━━━━━ SUPPLIED RECORDS ━━━━━

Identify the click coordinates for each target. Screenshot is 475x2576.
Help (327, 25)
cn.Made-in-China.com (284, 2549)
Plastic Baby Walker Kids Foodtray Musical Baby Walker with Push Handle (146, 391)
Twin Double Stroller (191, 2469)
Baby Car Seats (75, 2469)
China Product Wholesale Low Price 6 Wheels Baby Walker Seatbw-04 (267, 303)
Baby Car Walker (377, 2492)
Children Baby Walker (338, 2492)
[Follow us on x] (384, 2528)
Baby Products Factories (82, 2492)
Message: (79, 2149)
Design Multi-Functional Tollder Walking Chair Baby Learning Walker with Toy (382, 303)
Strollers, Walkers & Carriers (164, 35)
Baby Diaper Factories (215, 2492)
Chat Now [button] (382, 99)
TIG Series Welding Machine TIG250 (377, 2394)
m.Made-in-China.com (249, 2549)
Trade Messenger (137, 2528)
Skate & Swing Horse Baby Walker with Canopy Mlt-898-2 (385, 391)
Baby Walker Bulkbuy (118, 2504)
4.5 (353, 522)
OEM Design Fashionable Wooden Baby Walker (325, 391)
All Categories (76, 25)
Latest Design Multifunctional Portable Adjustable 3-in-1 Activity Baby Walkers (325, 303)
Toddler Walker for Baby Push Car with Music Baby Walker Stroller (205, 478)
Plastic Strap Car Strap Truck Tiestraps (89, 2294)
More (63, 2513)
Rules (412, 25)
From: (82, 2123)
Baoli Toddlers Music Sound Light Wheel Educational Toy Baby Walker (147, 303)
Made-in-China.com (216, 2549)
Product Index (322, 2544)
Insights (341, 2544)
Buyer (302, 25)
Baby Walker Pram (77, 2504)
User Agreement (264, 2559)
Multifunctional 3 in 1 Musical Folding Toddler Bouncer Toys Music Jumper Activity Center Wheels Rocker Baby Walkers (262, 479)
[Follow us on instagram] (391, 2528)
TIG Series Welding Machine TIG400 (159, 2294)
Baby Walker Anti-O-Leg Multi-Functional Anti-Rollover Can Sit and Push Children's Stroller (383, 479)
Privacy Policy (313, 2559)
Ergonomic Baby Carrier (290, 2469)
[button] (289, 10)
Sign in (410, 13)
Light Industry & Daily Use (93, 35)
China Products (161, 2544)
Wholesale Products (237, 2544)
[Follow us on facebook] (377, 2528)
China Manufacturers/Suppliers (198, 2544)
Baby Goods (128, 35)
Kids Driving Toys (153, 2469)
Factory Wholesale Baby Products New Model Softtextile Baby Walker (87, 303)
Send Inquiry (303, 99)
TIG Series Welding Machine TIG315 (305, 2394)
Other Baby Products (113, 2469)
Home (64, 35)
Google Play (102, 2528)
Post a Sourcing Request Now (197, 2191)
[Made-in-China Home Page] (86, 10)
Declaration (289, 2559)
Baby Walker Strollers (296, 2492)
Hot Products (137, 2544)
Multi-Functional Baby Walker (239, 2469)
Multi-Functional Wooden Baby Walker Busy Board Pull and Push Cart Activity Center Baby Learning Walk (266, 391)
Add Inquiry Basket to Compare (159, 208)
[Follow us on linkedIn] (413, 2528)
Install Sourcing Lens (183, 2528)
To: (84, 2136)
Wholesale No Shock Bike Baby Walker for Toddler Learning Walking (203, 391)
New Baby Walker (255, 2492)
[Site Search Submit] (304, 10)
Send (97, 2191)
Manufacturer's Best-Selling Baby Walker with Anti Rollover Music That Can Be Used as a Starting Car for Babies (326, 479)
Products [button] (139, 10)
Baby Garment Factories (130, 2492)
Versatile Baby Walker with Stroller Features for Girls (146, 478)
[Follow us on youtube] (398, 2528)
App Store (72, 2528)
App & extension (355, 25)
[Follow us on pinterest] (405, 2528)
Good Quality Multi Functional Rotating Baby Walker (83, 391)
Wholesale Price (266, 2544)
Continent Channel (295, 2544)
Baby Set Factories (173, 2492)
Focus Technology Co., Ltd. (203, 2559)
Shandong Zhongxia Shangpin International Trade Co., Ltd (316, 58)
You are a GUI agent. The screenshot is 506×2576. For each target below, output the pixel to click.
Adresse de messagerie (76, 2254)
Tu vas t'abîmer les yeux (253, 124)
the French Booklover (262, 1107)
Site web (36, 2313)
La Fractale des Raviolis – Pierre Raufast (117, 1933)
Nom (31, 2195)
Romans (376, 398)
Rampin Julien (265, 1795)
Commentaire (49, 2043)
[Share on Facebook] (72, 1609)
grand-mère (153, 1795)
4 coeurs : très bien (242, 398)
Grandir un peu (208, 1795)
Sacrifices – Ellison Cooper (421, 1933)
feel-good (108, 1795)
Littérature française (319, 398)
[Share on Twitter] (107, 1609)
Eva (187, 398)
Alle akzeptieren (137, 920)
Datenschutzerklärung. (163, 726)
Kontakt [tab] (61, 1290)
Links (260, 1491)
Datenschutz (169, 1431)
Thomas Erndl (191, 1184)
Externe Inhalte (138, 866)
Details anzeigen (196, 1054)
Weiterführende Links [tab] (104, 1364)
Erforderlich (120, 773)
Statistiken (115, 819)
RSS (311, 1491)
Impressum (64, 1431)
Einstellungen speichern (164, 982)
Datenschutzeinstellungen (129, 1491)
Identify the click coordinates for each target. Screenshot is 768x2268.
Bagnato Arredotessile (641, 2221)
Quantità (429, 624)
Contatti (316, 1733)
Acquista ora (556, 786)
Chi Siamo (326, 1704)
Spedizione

━━━━━

All that is wanted is the stretch of lines above from the one containing "App & extension (355, 25)" through the one containing "Nom (31, 2195)", duplicated exactly.

▶ **THE COMPLETED TASK**
App & extension (355, 25)
[Follow us on pinterest] (405, 2528)
Good Quality Multi Functional Rotating Baby Walker (83, 391)
Wholesale Price (266, 2544)
Continent Channel (295, 2544)
Baby Set Factories (173, 2492)
Focus Technology Co., Ltd. (203, 2559)
Shandong Zhongxia Shangpin International Trade Co., Ltd (316, 58)
You are a GUI agent. The screenshot is 506×2576. For each target below, output the pixel to click.
Adresse de messagerie (76, 2254)
Tu vas t'abîmer les yeux (253, 124)
the French Booklover (262, 1107)
Site web (36, 2313)
La Fractale des Raviolis – Pierre Raufast (117, 1933)
Nom (31, 2195)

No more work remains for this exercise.